Ближе к осени черепахи стали чаще выползать на островок у южной стороны пруда, карабкаться на валуны, падать с них, вызывая хохот поредевшей толпы отдыхающих. Работники в желтых жилетах делали стрижку заросшим за лето изгородям фейхоа. Уцелевшие эвкалипты клонили к траве свои вечнозеленые гривы, как будто все еще горевали по убитому соплеменнику.

На входе в парк, в будке с кондиционером, сидела новая контролерша, беззубая, с синевой под глазами, – работники говорили, что ее взяли по блату, по протекции отца, который смертельно невзлюбил предыдущую контролершу Марину. Эта новая контролерша отпугивала бы посетителей, если бы не производила странное впечатление абсолютно счастливого человека.

К будке подошел старик в подвернутых летних брюках, из-под которых были видны страшные тромбофлебитные узлы.

– Смотри мне, без билетов никого не пропускай! – крикнул старик в будку. – Шляются тут кто попало. А парк – платный.

– Ты же сам без билета, – весело подмигнула из будки Натка.

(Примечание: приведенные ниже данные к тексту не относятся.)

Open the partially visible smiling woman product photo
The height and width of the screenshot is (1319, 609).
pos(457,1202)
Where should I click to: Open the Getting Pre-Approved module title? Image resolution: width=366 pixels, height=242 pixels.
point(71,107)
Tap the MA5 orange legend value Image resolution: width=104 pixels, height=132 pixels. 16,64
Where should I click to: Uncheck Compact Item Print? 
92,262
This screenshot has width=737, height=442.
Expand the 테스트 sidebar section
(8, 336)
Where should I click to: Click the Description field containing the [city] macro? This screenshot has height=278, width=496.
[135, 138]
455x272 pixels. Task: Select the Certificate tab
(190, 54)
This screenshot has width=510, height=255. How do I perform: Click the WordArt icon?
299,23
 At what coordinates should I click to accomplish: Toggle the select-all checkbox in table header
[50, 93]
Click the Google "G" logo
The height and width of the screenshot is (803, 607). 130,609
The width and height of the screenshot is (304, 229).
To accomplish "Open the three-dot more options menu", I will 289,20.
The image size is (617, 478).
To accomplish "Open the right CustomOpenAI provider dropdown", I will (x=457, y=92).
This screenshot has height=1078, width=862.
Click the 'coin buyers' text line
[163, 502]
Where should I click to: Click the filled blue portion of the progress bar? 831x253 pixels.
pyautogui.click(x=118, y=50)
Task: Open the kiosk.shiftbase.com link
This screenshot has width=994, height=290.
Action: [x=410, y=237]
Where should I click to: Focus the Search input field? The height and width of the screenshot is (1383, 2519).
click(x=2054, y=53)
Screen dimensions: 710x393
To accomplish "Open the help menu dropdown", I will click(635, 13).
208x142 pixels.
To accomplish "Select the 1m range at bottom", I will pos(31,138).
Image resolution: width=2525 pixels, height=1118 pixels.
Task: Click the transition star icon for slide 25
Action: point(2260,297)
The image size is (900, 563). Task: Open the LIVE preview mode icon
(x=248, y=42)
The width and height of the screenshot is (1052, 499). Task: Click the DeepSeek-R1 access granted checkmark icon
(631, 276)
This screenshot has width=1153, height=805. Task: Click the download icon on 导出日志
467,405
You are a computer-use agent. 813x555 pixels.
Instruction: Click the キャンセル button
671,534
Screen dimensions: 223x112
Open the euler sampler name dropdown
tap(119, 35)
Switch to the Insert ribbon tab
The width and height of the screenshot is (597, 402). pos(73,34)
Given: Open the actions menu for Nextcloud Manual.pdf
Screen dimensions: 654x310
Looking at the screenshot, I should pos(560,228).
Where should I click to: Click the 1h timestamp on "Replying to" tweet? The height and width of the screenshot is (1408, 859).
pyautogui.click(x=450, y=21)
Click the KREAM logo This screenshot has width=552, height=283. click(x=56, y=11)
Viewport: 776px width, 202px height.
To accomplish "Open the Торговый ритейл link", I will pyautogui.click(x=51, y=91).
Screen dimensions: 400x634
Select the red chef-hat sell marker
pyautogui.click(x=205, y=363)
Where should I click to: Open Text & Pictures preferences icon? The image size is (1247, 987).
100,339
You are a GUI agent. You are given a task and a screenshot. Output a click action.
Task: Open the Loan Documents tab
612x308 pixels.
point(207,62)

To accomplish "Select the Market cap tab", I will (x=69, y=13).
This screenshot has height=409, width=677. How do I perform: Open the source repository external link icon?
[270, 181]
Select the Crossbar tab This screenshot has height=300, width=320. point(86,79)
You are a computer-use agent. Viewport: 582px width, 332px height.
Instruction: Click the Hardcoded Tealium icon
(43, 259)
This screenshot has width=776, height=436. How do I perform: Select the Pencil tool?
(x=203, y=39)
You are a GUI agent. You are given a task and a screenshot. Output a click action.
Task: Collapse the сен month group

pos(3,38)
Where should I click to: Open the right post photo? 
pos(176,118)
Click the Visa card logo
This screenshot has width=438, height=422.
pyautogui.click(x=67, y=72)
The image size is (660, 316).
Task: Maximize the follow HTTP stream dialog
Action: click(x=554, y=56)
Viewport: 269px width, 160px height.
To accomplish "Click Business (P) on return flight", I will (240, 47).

– Поумничай мне, – проворчал старик.

К октябрю работники и посетители парка уже привыкли к этому злому лохматому старику, сидящему с новым спиннингом у пруда, вечно что-то бормочущему. Он ловил только белых амуров, уходил, прижимая к сердцу ведро с губастыми рыбинами, а по ночам рыскал по всей бамбуковой роще со своим древним обрезом, гонял рыбаков и, кажется, стал даже меньше хромать.

Кто отваживался подойти к нему ближе, слышал, что лохматый старик бормочет себе под нос «Отче наш».

На пруду вдоль всей кромки воды триумфально сияли лотосы, похожие издалека на сотни океанических яхт.

Вистерия

Когда Вадик купил Веронике этот дворец, она расплакалась.

Солнечной стороной обрываясь над морем, дорога к дворцу петляла по склону вечнозеленых самшитов, ныряла в гербовые ворота и ящеричным хвостом обвивала фонтан, за которым таился в мимозах единственный в Сочи настоящий дореволюционный дворец.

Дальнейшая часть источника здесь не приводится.